EXTRACTED ENTRIES:

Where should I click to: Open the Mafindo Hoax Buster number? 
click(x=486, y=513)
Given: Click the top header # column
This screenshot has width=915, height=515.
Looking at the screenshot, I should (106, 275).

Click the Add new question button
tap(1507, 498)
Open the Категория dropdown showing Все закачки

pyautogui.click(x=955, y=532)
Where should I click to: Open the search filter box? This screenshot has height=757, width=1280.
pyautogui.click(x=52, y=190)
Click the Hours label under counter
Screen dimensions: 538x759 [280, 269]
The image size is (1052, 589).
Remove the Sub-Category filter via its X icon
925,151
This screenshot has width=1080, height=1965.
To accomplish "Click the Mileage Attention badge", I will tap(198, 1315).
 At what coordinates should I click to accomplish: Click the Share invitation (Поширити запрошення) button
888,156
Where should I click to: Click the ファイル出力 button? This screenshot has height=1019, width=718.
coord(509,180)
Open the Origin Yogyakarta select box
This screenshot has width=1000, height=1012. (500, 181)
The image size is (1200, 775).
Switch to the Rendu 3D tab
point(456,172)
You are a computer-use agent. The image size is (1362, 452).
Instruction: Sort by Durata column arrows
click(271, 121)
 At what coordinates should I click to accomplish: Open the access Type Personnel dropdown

YOUR OBJECTIVE: Word for word, give the entire listing again.

SOLUTION TO THIS EXERCISE:
Where should I click to: Open the Mafindo Hoax Buster number? 
click(x=486, y=513)
Given: Click the top header # column
This screenshot has width=915, height=515.
Looking at the screenshot, I should (106, 275).

Click the Add new question button
tap(1507, 498)
Open the Категория dropdown showing Все закачки

pyautogui.click(x=955, y=532)
Where should I click to: Open the search filter box? This screenshot has height=757, width=1280.
pyautogui.click(x=52, y=190)
Click the Hours label under counter
Screen dimensions: 538x759 [280, 269]
The image size is (1052, 589).
Remove the Sub-Category filter via its X icon
925,151
This screenshot has width=1080, height=1965.
To accomplish "Click the Mileage Attention badge", I will tap(198, 1315).
 At what coordinates should I click to accomplish: Click the Share invitation (Поширити запрошення) button
888,156
Where should I click to: Click the ファイル出力 button? This screenshot has height=1019, width=718.
coord(509,180)
Open the Origin Yogyakarta select box
This screenshot has width=1000, height=1012. (500, 181)
The image size is (1200, 775).
Switch to the Rendu 3D tab
point(456,172)
You are a computer-use agent. The image size is (1362, 452).
Instruction: Sort by Durata column arrows
click(271, 121)
 At what coordinates should I click to accomplish: Open the access Type Personnel dropdown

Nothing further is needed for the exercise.